Comment engager les élèves dans la vie des établissements ? Pourquoi cette question semble plus difficile en France qu’ailleurs ?
La note de vie scolaire trouve peu de défenseurs actuellement en France. Derrière les difficultés réelles de mise en œuvre se trouvent de vraies questions qui n’ont pas disparu avec la mort annoncée de ce dispositif : la discipline bien sûr mais plus fondamentalement le sens de l’éducation scolaire qui s’est rabattu ces dernières années autour des questions de performance. Anne Barrère montre bien que la pression à la réussite scolaire est devenue telle qu’un jeune peut intérioriser un verdict scolaire négatif au point d’en être invalidé pour la suite de la vie. L’école ne s’occupe de ce problème que lorsqu’il éclate en violence dans l’établissement, au moment où le jeune est scolarisé.
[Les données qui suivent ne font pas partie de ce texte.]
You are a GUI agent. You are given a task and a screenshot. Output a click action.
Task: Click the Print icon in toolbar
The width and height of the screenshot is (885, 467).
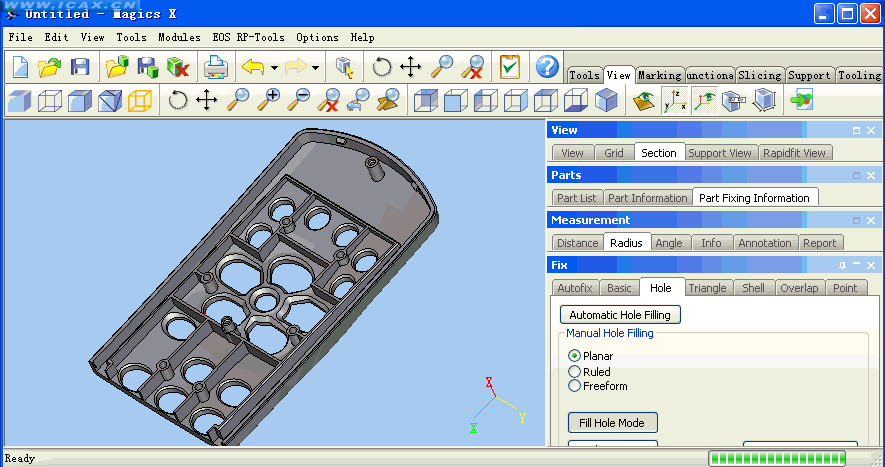(214, 67)
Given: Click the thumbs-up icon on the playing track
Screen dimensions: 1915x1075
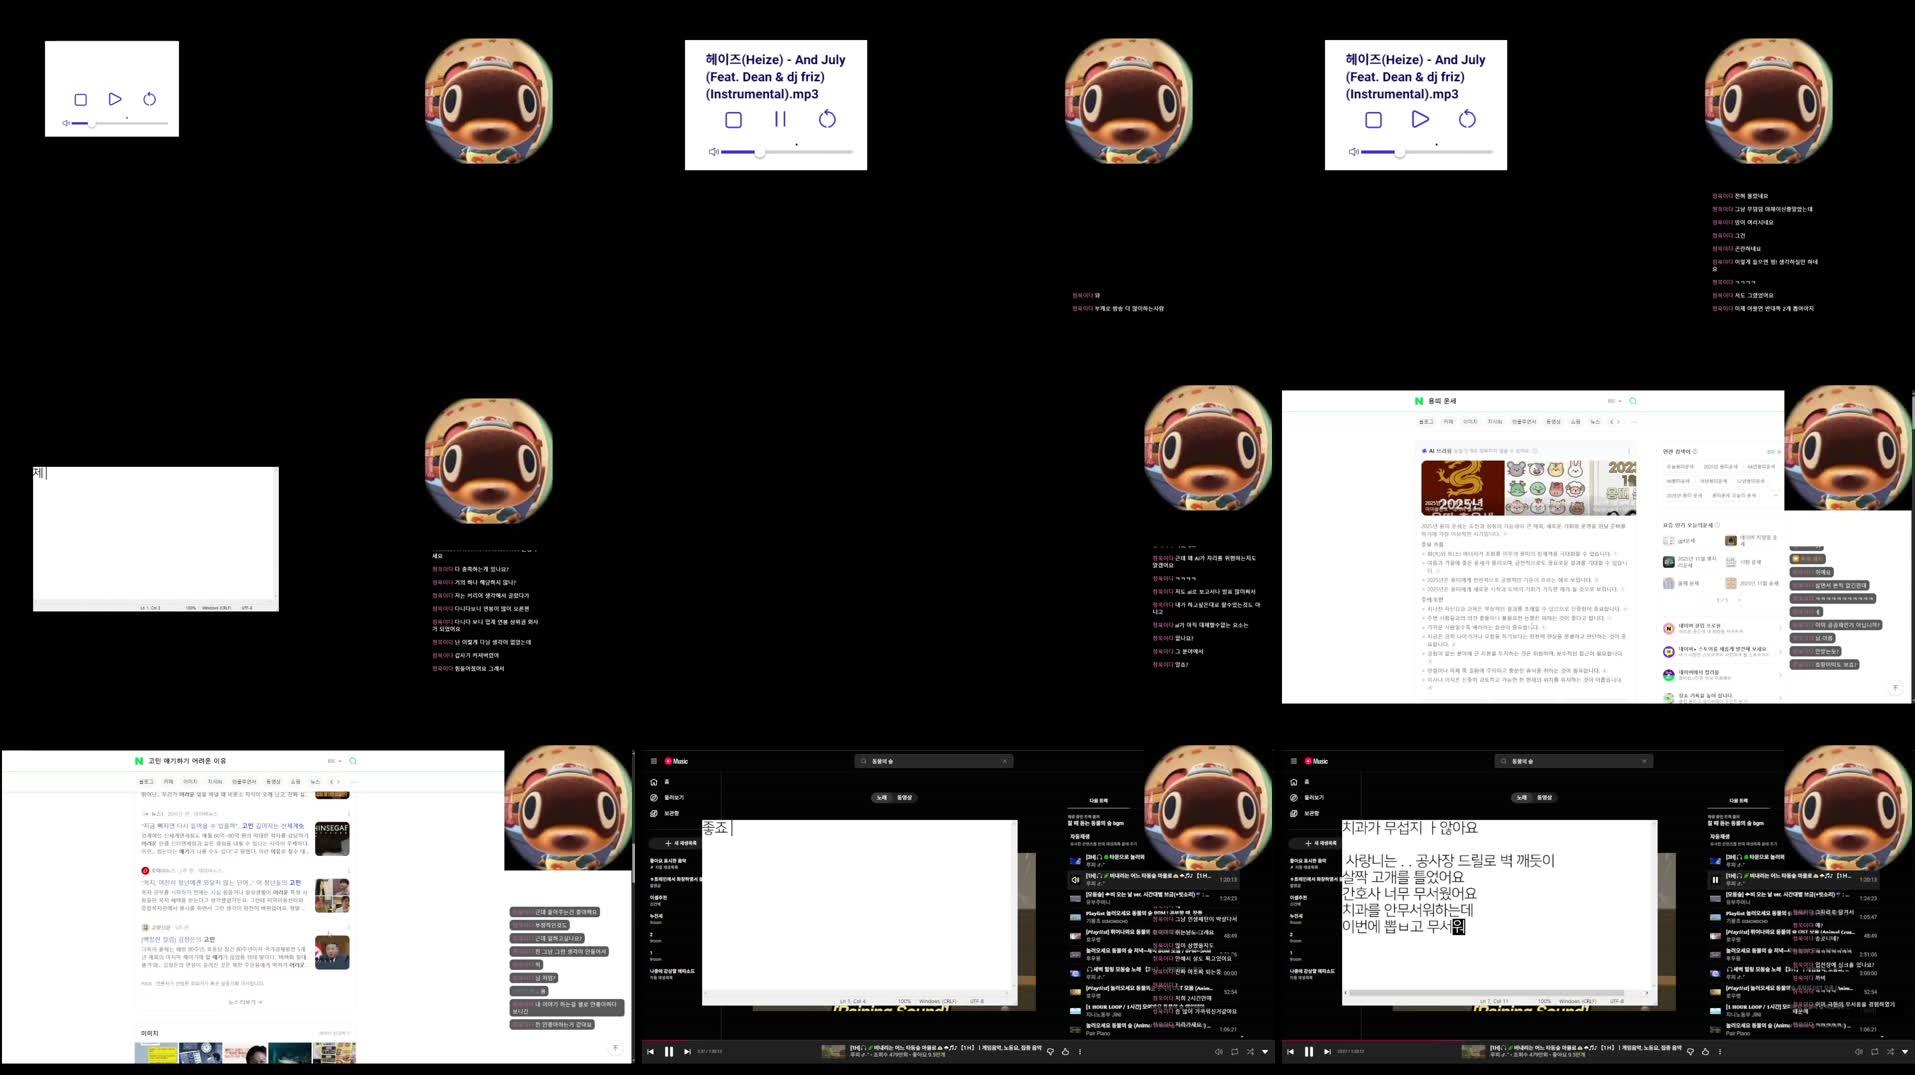Looking at the screenshot, I should [x=1066, y=1052].
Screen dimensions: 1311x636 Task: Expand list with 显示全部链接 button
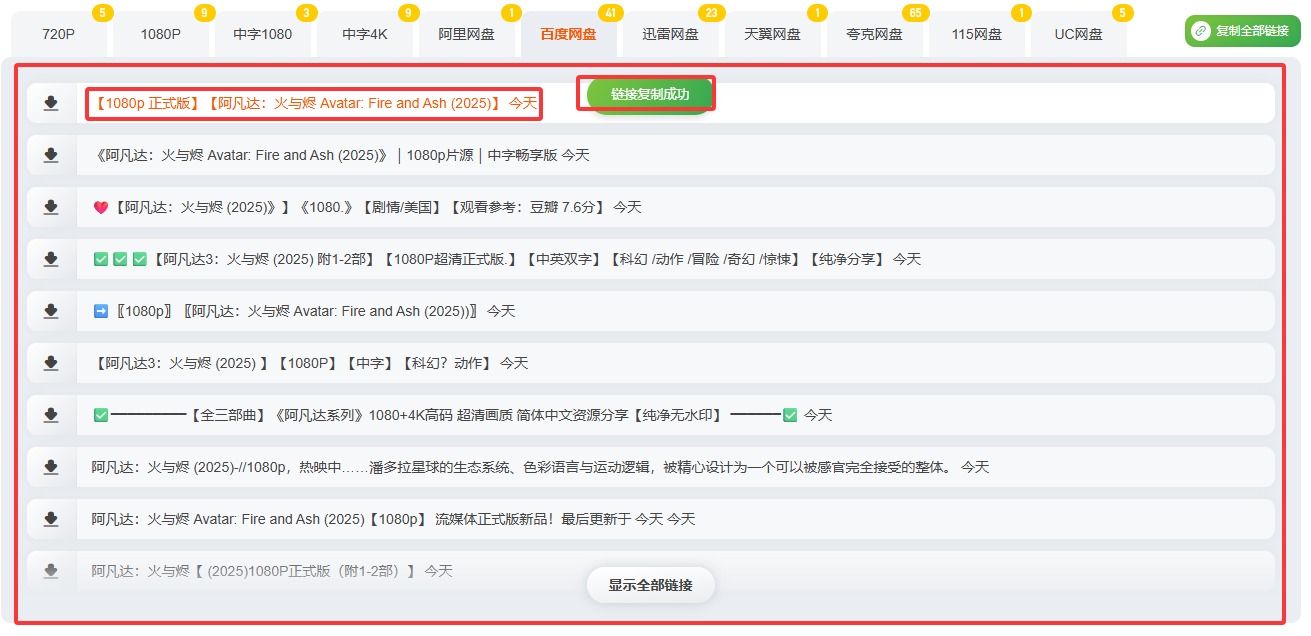tap(650, 585)
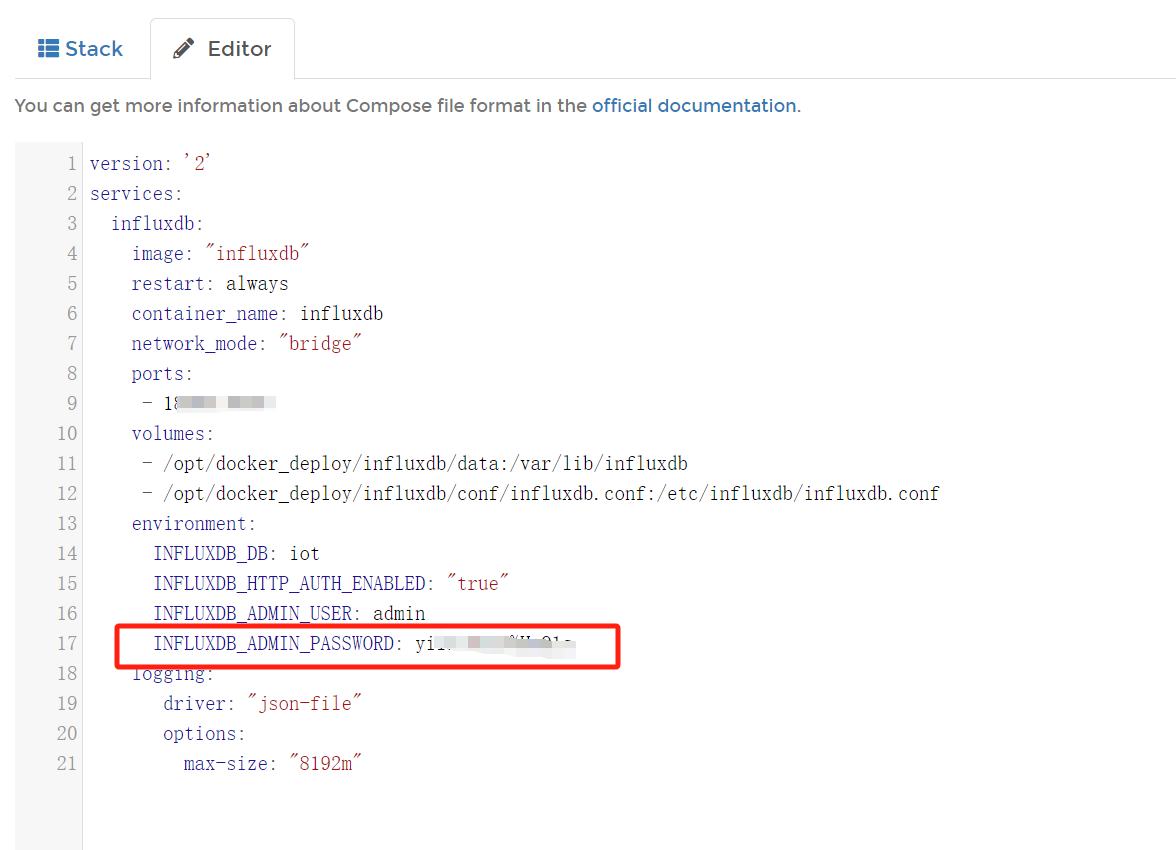Click the /var/lib/influxdb data volume line
The image size is (1176, 850).
click(x=414, y=463)
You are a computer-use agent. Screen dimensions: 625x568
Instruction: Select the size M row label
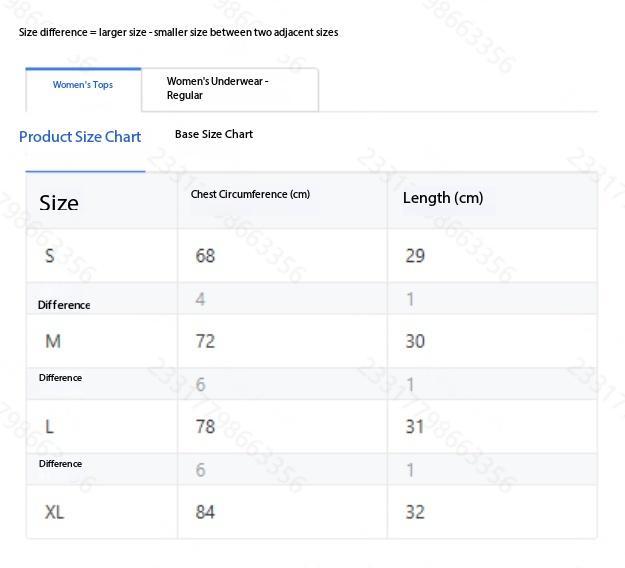(53, 341)
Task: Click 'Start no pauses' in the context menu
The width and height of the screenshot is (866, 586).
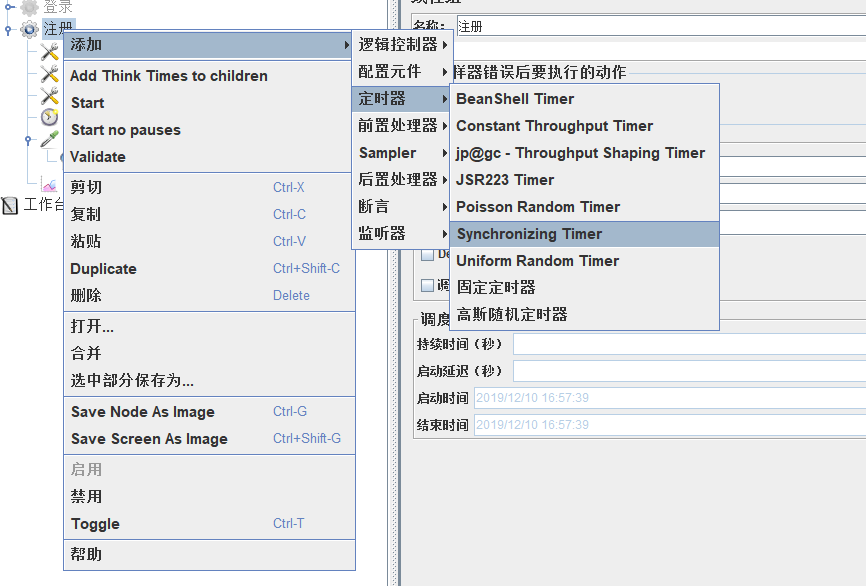Action: click(x=126, y=130)
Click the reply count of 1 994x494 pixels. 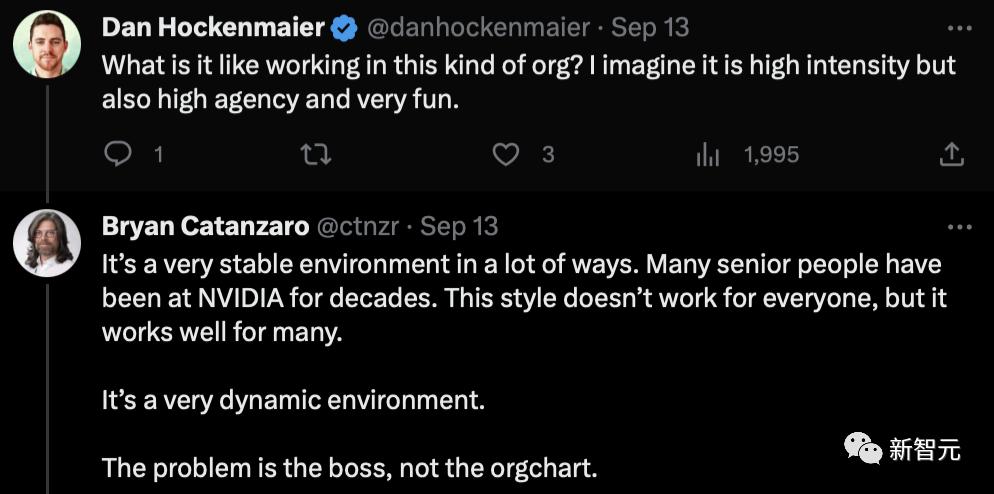click(158, 155)
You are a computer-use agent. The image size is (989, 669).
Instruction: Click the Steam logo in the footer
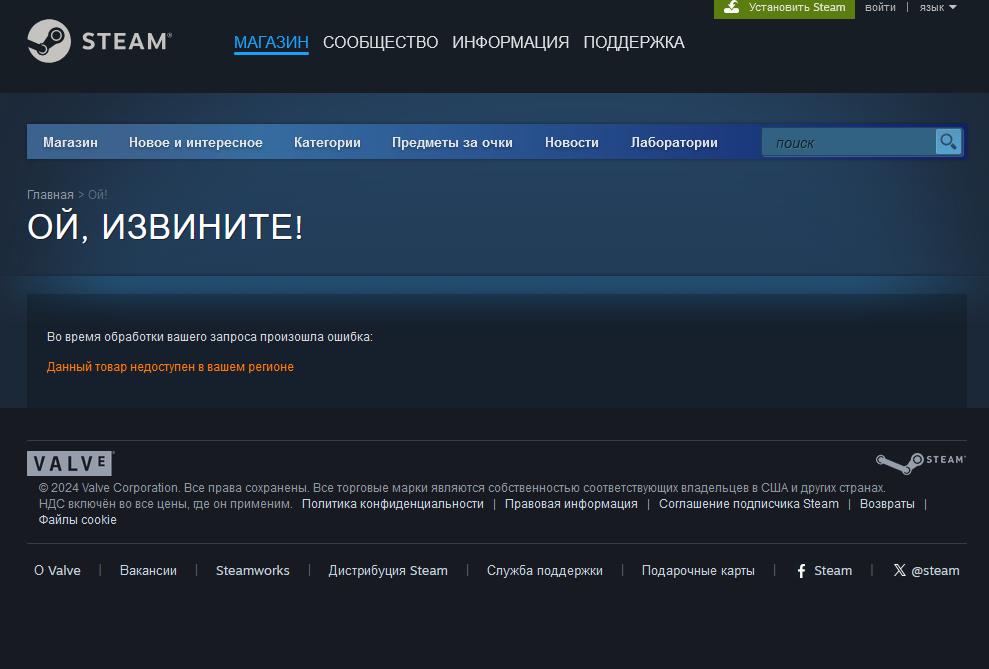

On ne cesse de charger le collège de nouvelles éducations que la société peine à organiser dans des lieux non scolaires : éducation à la sécurité routière, aux stéréotypes de genre, à la santé, à l’alimentation, à l’environnement…Mais l’institution scolaire semble en difficulté (du fait de son fonctionnement propre et de celui de notre société), au niveau d’un projet éducatif plus global, qui soit à la fois de l’ordre de l’instruction et de l’éducation en général.